EXERCISE DIRECTIONS - Count the lines in the material below that contain the word "located". Reply with the number alone.

DATA FOR THE TASK -
+-------+
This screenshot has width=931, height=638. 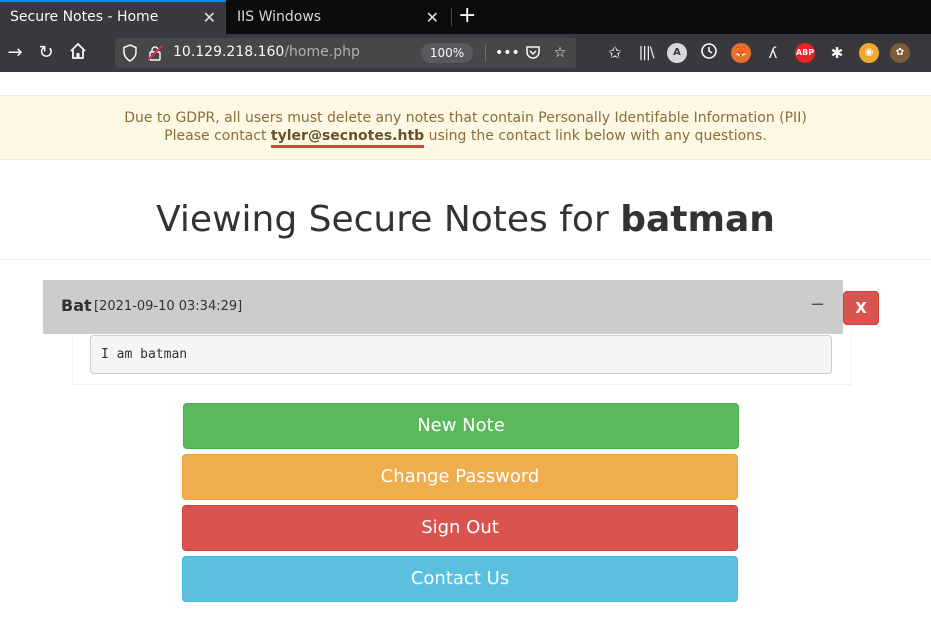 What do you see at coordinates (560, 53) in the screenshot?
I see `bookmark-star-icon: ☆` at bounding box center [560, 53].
+-------+
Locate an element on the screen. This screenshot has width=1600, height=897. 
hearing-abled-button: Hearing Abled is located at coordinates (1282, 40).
+-------+
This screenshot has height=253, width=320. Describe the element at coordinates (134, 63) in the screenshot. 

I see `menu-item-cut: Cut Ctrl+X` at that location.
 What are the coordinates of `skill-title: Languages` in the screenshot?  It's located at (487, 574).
+-------+
ANSWER TO THIS TASK - 2